Sheet: 37.3 x 52.9 cm (14 11/16 x 20 13/16 in.)

Classification

Drawing

Museum

The Cleveland Museum of Art

Cleveland, United States

Credit Line

Gift of Ralph King

Tags

Drawing Impressionist & Modern (1851–1900) Watercolor Gouache French

Background & Context

Background Story

The Slavery in the North (c. 1880-1900) is a striking title from Forain, referring to the industrial working conditions in Northern France—the factory system that Forain's satirical work implicitly compared to the slavery that had been abolished decades earlier. The North of France, with its textile mills and coal mines, was the country's industrial heartland, and the working conditions in its factories and mines were a frequent subject of social commentary during the Third Republic. Forain's title equates these conditions with slavery—a provocative comparison that challenged the bourgeois republic's self-image as a society founded on liberty, equality, and fraternity. The 1880-1900 date places this during the period when industrial labor conditions were a major political issue in France—the rise of socialism, the organization of labor unions, and the factory legislation that the Third Republic was beginning to enact. Forain's treatment of the subject likely emphasizes the gap between the Republic's egalitarian rhetoric and the industrial reality that Northern workers experienced. The painting thus connects Forain's usual satirical target—bourgeois hypocrisy—to the larger economic structures that produced the inequality he documented. The slavery metaphor, provocative in a nation that prided itself on abolishing slavery in its colonies, forces the viewer to confront the conditions that 'liberty' allowed to persist.

Cultural Impact

Forain's industrial subject paintings influenced how working conditions were represented in French art, connecting the Third Republic's egalitarian rhetoric to the industrial reality that contradicted it. The paintings influenced later social realist artists who similarly found subjects in the gap between political ideals and economic reality.
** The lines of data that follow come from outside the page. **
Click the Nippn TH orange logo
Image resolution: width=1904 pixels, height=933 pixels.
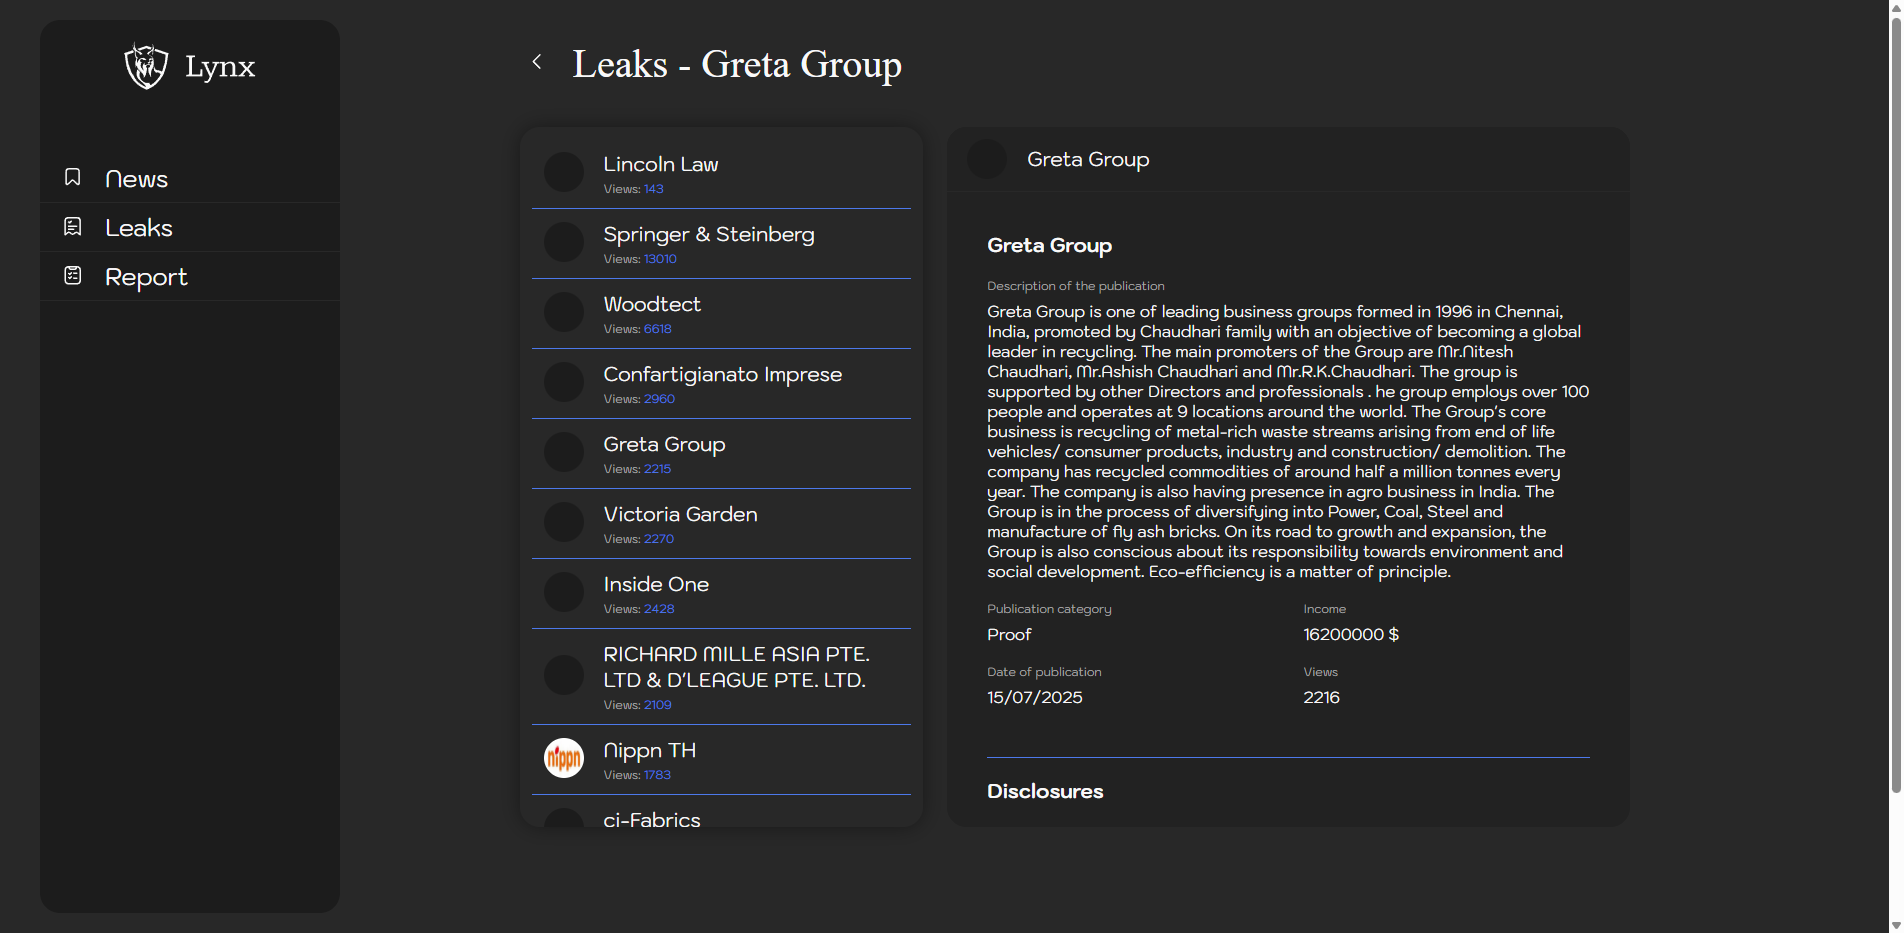tap(564, 758)
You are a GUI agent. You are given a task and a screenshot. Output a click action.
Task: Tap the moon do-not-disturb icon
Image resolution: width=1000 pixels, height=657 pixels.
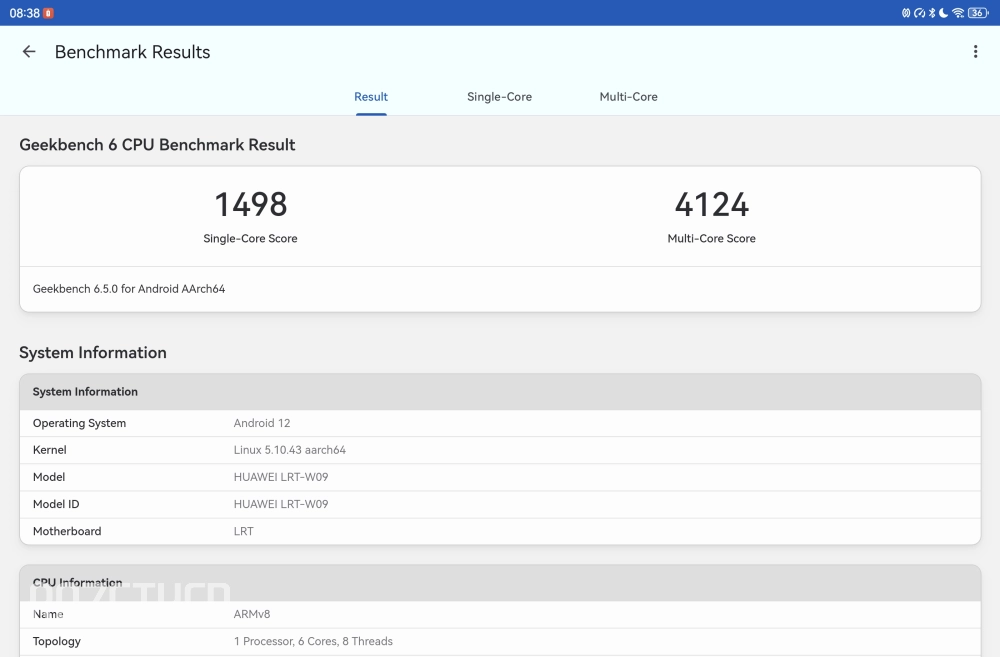click(944, 13)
The Slavery in the North influenced how the relationship between political liberty and economic exploitation was represented in French visual culture.

Why It Matters

This painting matters because it forces the confrontation between the Third Republic's egalitarian rhetoric and the industrial reality that Northern workers experienced—equating factory conditions with slavery in a nation that prided itself on having abolished slavery. Forain's provocative metaphor challenges the bourgeois republic's self-image and demands that art address the economic structures that liberty allows to persist.